-- Input follows --

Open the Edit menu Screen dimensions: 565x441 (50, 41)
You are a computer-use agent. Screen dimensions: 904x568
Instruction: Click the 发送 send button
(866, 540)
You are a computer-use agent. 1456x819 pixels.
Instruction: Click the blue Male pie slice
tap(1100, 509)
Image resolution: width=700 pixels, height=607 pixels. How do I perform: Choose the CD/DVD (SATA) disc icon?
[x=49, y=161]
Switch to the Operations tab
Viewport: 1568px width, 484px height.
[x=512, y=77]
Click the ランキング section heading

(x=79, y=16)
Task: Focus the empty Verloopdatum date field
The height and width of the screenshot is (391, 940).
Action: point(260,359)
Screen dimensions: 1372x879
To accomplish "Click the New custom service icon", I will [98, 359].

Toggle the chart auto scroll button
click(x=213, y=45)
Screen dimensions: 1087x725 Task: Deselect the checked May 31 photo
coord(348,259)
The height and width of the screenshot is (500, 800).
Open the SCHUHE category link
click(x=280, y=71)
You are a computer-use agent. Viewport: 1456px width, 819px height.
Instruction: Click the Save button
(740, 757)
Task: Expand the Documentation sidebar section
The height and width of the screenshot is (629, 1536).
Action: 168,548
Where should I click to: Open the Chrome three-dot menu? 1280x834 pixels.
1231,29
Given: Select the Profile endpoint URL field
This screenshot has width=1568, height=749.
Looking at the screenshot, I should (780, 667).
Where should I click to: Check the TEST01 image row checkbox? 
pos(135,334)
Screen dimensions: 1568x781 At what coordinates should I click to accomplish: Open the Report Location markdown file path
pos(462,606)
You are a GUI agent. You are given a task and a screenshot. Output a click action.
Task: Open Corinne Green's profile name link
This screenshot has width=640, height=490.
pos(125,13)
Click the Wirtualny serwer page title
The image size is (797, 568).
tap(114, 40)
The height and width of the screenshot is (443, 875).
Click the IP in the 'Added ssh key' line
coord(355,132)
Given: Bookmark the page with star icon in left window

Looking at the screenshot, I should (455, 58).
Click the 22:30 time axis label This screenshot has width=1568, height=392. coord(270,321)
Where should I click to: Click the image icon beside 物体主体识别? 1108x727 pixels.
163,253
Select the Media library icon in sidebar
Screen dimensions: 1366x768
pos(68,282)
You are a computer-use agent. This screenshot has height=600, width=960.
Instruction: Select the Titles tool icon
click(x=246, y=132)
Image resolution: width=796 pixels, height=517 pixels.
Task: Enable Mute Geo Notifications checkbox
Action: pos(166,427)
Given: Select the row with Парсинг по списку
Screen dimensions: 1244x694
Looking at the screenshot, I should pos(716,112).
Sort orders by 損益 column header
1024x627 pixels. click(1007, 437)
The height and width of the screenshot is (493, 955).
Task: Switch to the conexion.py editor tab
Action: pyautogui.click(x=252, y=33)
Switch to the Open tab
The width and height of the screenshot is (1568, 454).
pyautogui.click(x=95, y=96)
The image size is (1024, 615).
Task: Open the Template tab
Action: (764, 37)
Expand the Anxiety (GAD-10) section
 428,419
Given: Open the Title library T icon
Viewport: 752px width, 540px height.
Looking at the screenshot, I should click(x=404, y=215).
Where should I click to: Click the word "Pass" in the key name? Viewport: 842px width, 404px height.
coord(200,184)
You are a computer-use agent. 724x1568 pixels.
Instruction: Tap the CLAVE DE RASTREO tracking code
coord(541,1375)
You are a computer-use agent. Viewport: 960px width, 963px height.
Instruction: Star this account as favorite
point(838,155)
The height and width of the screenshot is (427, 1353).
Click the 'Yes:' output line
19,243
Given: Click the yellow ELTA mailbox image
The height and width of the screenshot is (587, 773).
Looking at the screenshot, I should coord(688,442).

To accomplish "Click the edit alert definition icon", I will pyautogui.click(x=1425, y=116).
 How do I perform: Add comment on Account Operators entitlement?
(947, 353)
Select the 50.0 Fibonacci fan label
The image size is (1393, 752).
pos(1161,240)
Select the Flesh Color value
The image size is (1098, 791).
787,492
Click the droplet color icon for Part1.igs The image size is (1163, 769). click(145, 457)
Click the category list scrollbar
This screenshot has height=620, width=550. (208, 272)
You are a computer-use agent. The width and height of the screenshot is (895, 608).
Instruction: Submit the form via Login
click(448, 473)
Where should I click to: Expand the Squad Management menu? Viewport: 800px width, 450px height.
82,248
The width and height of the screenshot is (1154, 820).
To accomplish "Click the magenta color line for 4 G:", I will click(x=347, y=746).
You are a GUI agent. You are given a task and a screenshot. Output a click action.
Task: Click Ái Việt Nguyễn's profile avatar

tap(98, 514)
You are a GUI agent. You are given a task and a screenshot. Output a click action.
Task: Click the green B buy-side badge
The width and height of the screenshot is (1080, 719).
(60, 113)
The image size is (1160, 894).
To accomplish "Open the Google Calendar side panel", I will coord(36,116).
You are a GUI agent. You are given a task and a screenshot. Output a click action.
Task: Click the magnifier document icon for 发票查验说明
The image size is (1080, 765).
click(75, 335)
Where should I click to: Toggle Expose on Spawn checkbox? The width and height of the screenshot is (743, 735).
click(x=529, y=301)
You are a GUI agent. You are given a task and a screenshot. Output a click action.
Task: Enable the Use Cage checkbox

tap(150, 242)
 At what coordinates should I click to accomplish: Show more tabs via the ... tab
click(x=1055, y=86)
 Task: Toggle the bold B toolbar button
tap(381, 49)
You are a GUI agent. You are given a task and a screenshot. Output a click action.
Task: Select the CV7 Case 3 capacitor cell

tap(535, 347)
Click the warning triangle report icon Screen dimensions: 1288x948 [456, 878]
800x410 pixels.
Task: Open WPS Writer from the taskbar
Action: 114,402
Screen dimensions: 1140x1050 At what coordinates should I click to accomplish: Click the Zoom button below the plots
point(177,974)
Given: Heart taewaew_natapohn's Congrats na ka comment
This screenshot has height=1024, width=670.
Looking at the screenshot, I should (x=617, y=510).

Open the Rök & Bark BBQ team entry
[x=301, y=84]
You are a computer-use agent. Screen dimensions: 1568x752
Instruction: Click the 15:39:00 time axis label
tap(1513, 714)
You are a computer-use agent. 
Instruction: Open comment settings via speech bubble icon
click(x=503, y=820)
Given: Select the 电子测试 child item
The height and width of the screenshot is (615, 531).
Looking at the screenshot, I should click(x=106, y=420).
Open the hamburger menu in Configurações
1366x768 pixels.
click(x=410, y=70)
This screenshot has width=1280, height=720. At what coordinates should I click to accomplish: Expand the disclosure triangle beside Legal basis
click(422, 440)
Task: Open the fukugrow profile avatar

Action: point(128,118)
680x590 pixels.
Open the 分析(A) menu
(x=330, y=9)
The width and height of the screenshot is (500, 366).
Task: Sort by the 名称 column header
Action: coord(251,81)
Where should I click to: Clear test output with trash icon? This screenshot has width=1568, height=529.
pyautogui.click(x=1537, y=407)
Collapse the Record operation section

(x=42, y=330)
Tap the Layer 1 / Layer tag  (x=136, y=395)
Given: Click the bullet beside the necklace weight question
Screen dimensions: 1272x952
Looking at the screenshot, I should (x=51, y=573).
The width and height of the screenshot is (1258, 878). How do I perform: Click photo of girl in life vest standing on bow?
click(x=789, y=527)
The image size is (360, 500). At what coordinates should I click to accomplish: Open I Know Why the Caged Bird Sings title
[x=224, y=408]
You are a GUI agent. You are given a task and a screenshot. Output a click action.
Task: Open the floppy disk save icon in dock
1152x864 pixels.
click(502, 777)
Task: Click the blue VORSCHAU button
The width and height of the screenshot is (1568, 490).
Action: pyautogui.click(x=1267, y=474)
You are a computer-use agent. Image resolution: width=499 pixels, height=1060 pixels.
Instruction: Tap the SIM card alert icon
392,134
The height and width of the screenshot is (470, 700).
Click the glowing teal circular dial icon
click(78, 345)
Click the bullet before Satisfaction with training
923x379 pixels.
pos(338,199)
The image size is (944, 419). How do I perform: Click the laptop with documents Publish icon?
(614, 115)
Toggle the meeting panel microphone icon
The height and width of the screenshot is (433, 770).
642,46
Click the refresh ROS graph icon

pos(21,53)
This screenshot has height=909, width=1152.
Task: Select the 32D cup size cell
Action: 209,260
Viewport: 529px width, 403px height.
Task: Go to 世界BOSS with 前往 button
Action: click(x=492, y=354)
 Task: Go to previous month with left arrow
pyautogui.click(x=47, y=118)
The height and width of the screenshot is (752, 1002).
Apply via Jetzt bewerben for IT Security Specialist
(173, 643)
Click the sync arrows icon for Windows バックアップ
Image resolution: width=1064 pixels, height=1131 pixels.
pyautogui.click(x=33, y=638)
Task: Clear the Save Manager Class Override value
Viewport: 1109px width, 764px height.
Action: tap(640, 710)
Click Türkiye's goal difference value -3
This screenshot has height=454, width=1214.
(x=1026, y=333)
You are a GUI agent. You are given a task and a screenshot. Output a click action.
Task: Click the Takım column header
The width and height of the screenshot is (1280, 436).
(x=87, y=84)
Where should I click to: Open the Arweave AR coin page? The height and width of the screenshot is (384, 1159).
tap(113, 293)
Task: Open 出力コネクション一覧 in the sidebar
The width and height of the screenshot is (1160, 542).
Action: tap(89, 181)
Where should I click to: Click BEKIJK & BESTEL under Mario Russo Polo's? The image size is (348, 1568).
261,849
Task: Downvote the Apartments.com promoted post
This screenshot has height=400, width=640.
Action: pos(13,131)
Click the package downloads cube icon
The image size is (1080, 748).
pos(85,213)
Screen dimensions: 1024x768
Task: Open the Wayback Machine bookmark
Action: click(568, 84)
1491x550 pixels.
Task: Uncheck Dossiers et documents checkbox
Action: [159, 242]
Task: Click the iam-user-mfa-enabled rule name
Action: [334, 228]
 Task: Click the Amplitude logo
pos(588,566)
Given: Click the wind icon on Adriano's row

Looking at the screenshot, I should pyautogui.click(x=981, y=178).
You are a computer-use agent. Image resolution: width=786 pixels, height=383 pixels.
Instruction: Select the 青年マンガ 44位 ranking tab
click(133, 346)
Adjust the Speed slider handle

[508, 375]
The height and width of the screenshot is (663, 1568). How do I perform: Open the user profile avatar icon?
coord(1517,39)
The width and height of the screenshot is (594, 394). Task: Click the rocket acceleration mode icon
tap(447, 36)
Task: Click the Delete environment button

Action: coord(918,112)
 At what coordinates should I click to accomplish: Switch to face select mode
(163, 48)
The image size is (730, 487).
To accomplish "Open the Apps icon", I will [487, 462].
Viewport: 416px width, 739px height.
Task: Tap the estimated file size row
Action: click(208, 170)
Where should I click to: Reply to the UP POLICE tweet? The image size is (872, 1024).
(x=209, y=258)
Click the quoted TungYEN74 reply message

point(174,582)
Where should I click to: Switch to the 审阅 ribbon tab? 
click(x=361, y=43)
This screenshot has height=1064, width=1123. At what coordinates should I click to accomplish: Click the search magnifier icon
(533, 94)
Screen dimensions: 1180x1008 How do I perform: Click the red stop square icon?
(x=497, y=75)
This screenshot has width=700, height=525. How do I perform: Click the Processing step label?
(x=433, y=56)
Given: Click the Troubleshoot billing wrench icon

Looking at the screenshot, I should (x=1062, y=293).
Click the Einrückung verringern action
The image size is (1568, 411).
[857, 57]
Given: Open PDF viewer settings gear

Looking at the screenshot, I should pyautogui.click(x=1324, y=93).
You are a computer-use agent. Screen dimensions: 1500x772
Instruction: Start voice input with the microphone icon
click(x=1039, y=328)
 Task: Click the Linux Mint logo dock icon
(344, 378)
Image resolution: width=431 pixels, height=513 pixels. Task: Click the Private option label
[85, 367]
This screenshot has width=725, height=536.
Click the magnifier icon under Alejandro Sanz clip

-- Input concluded --

Instructions to follow -
Set down again, word for word, the stretch of records from the line with "The width and height of the screenshot is (1258, 878)." to the line with "You are a computer-use agent. Image resolution: width=499", both of those lines included.

Final answer -
The width and height of the screenshot is (1258, 878). How do I perform: Click photo of girl in life vest standing on bow?
click(x=789, y=527)
The image size is (360, 500). At what coordinates should I click to accomplish: Open I Know Why the Caged Bird Sings title
[x=224, y=408]
You are a GUI agent. You are given a task and a screenshot. Output a click action.
Task: Open the floppy disk save icon in dock
1152x864 pixels.
click(502, 777)
Task: Click the blue VORSCHAU button
The width and height of the screenshot is (1568, 490).
Action: pyautogui.click(x=1267, y=474)
You are a computer-use agent. Image resolution: width=499 pixels, height=1060 pixels.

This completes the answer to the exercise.